** Opening GIVEN RECORDS block **

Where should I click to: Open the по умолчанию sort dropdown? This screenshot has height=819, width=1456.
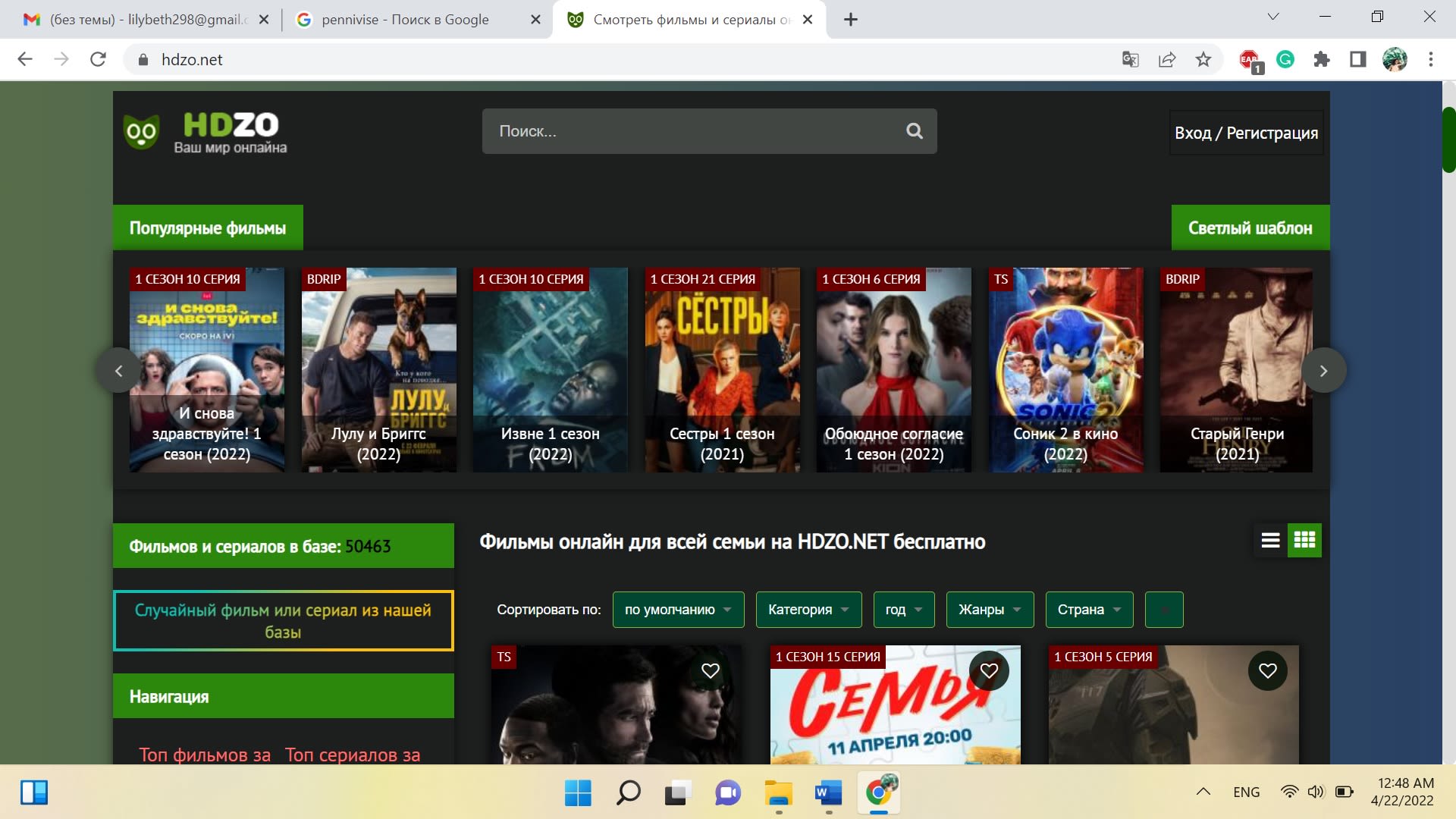tap(678, 610)
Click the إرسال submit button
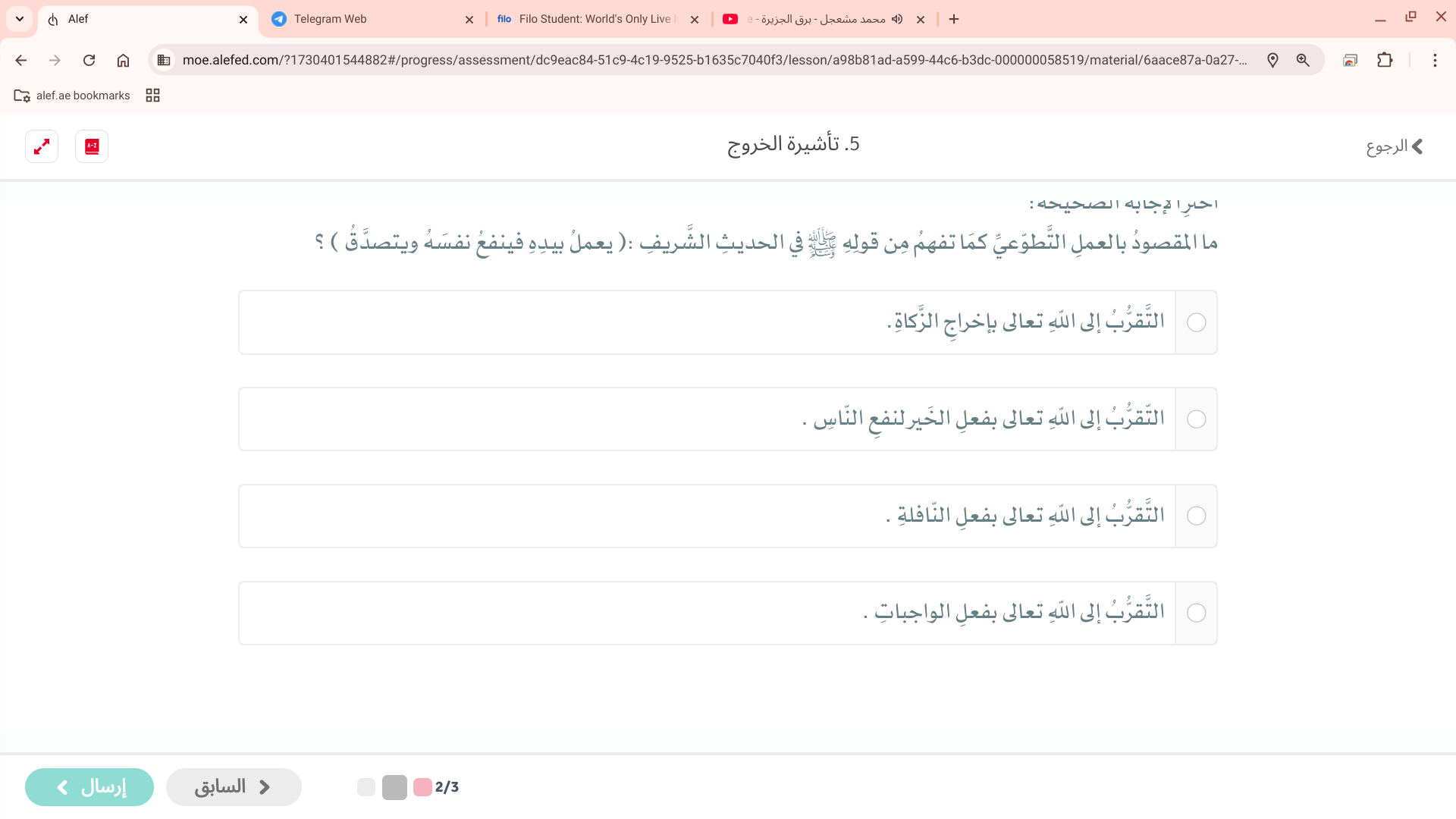Screen dimensions: 1456x819 (89, 787)
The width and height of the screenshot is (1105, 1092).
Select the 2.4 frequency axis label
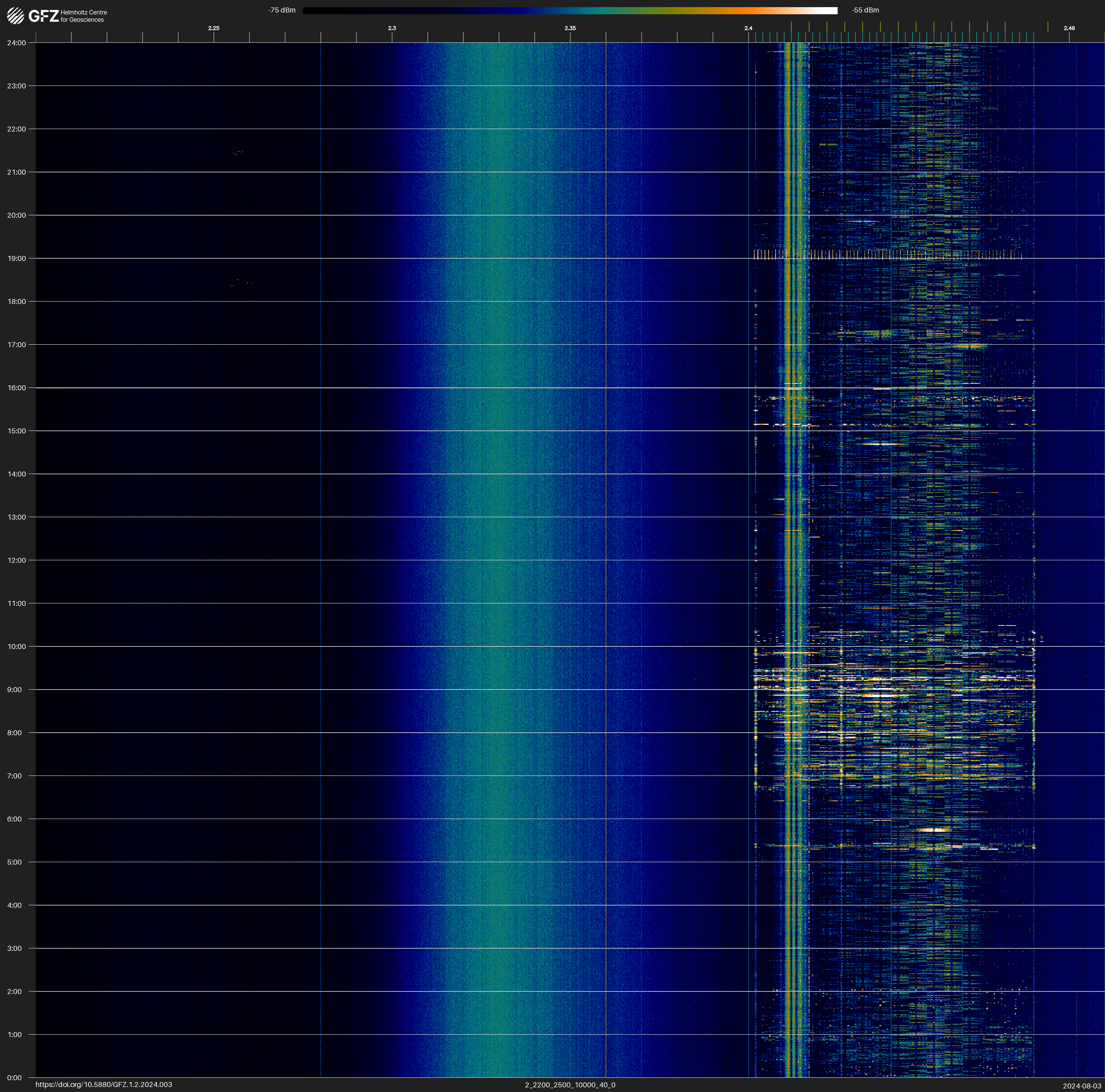[x=748, y=28]
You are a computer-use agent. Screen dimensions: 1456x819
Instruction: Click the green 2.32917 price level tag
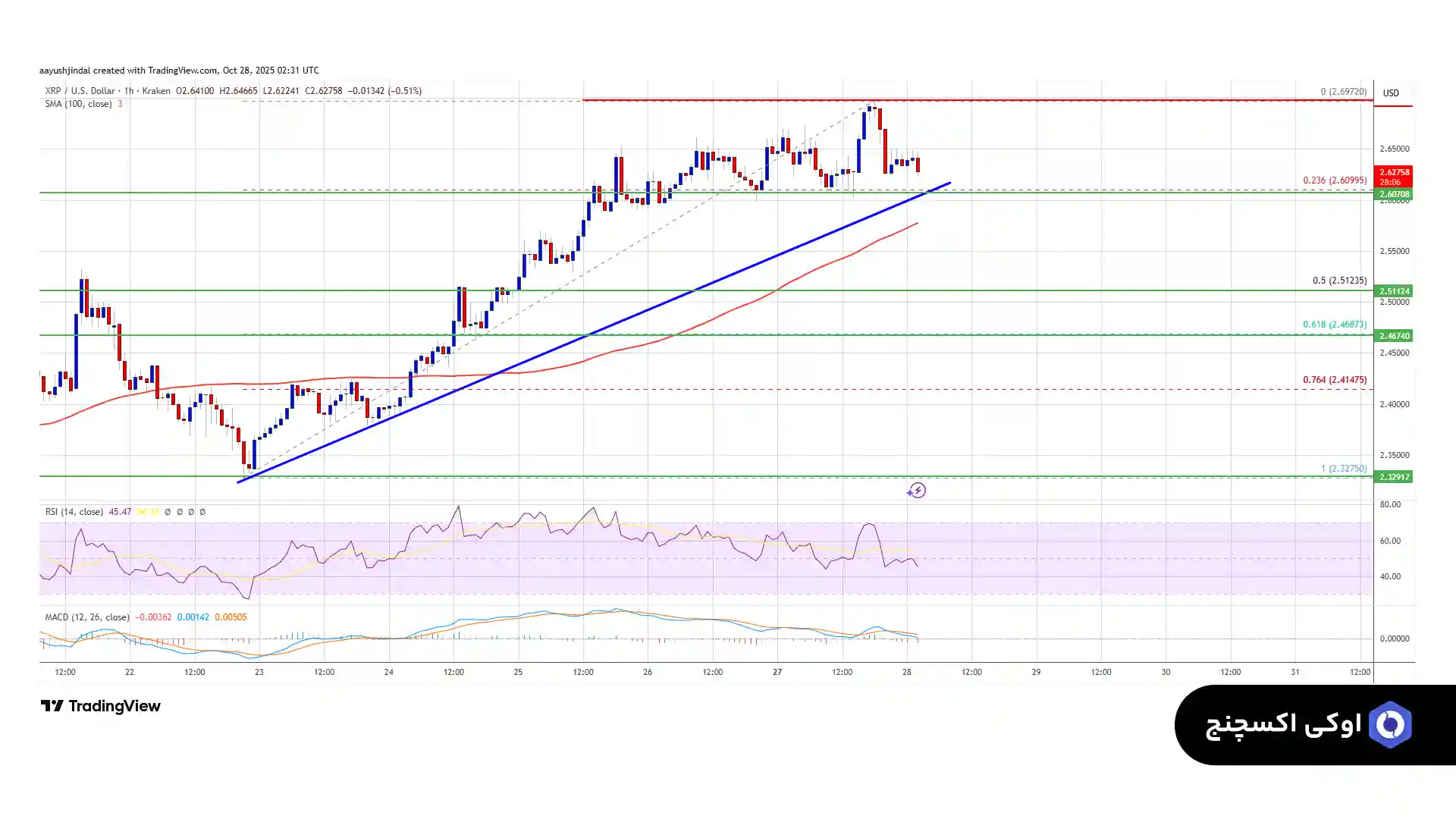1394,477
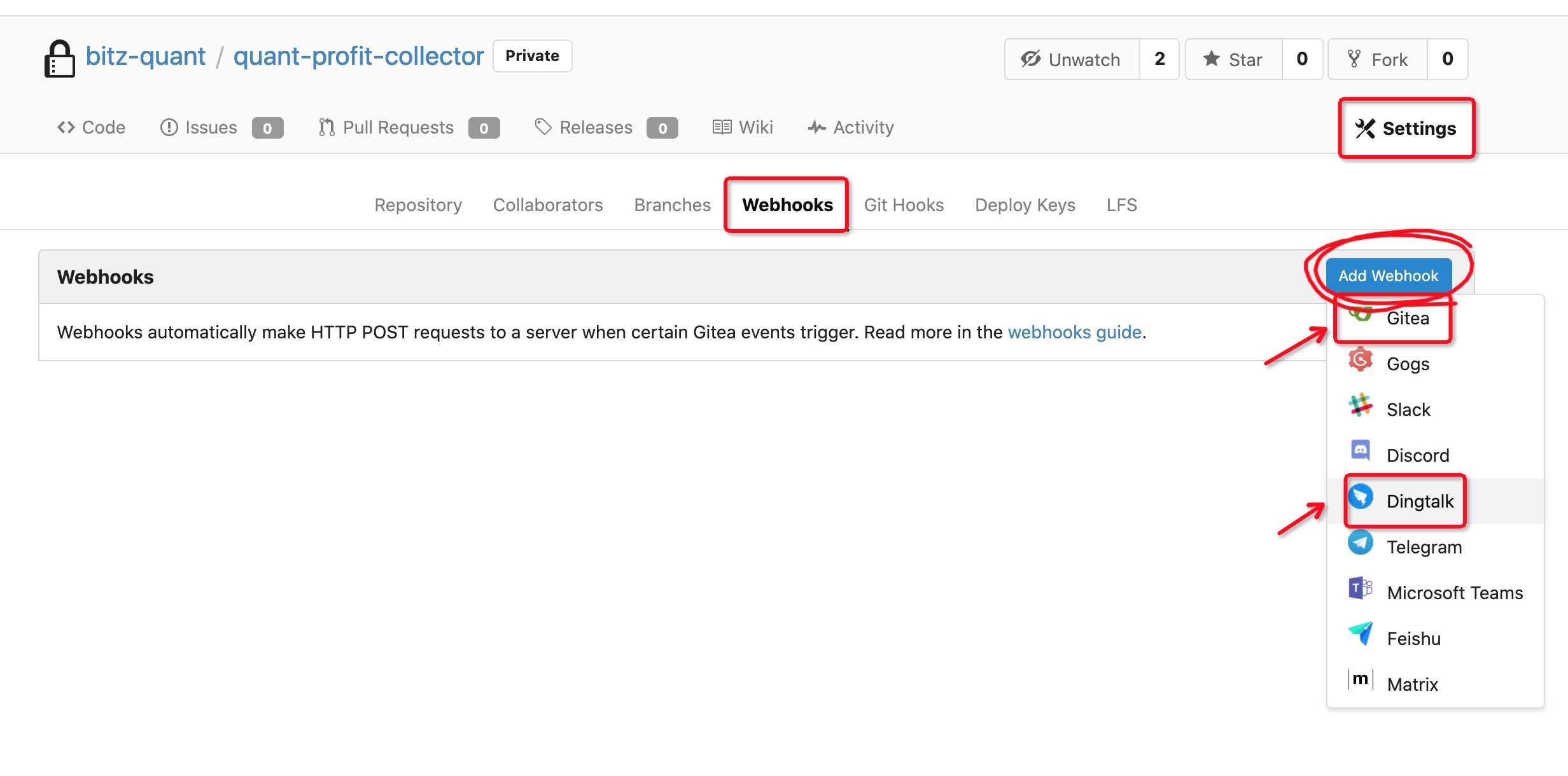The width and height of the screenshot is (1568, 776).
Task: Click the Dingtalk logo icon
Action: coord(1361,497)
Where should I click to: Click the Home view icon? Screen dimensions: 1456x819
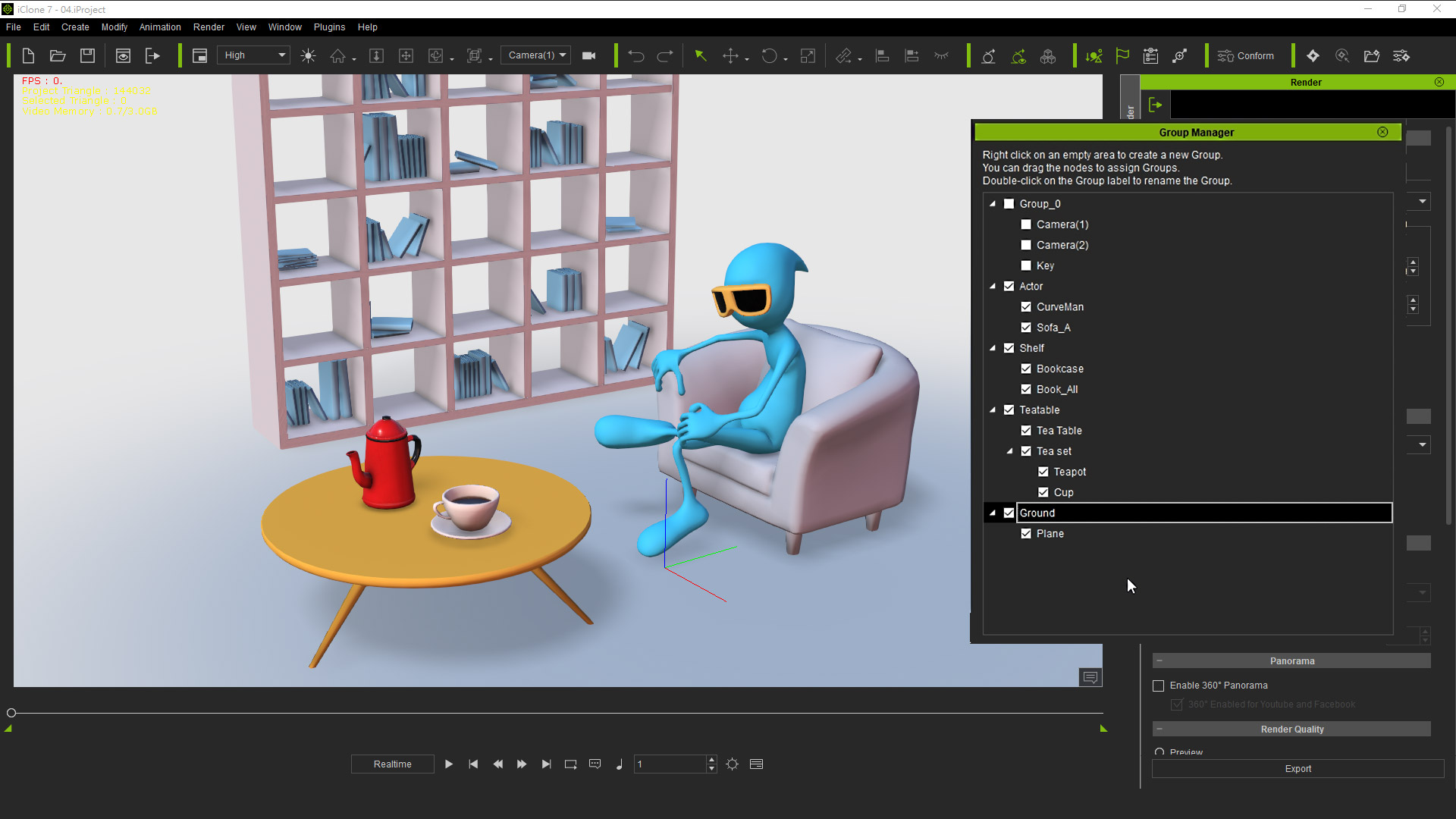point(338,56)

** Closing GIVEN RECORDS block **

▶ [EXERCISE BRIEF] Word for word, write out each of the records, but not the pictures.

▶ [EXERCISE ANSWER]
Where should I click to: Open the по умолчанию sort dropdown? This screenshot has height=819, width=1456.
tap(678, 610)
Click the إرسال submit button
Screen dimensions: 1456x819 (89, 787)
The width and height of the screenshot is (1105, 1092).
Select the 2.4 frequency axis label
[x=748, y=28]
You are a computer-use agent. Screen dimensions: 1456x819
Instruction: Click the green 2.32917 price level tag
1394,477
The width and height of the screenshot is (1568, 776).
Task: Click the Dingtalk logo icon
Action: coord(1361,497)
Where should I click to: Click the Home view icon? Screen dimensions: 1456x819
point(338,56)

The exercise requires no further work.